Wildfire smoke health costs: a methods case study for a Southwestern US ‘mega-fire’
Benjamin Jones (),
Jennifer A. Thacher,
Janie Chermak and
Journal of Environmental Economics and Policy, 2016, vol. 5, issue 2, 181-199
Exposure to wildfire smoke can increase morbidity in urban areas. Economists are increasingly calling for such health impacts to be included in wildfire damage assessments. However, collecting original health outcome data is costly and time-consuming. Benefits transfer is a more accessible alternative that is often employed. Yet several methodological issues remain unexplored regarding transfers of economic values and air quality concentration-response functions.

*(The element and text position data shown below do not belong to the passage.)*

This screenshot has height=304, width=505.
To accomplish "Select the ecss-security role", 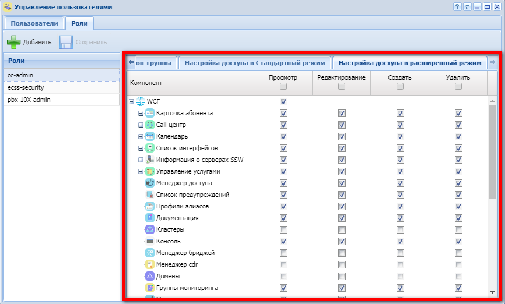I will (x=26, y=87).
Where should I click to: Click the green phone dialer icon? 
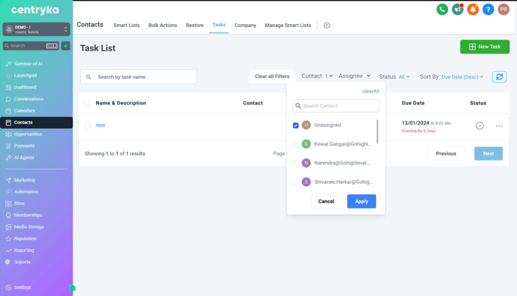pyautogui.click(x=442, y=9)
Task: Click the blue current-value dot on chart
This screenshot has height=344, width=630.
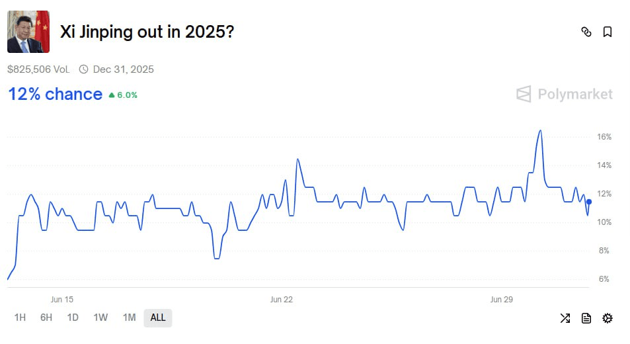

Ignoring these issues may lead to misinformed wildfire policy based on inexact estimates of smoke-induced health costs. This research provides a case study illustration of a new air quality benefit transfer tool, the US EPA benefits mapping and analysis program-community edition (BenMAP-CE), which is used to estimate smoke damages of a Southwestern US ‘mega-fire’ event and investigate methodological issues surrounding the analyst's choice between transferring results from ‘wildfire-specific’ and ‘urban air’ (unrelated to wildfire) studies. Results indicate that the economic costs of wildfire smoke are substantial. Additionally, transfer of wildfire-specific study results produces substantially higher morbidity estimates and costs compared to use of results from urban air studies. These findings demonstrate (1) that BenMAP-CE can be applied to wildfire events and (2) the importance of transferred study appropriateness when conducting a smoke damage assessment using benefits transfer.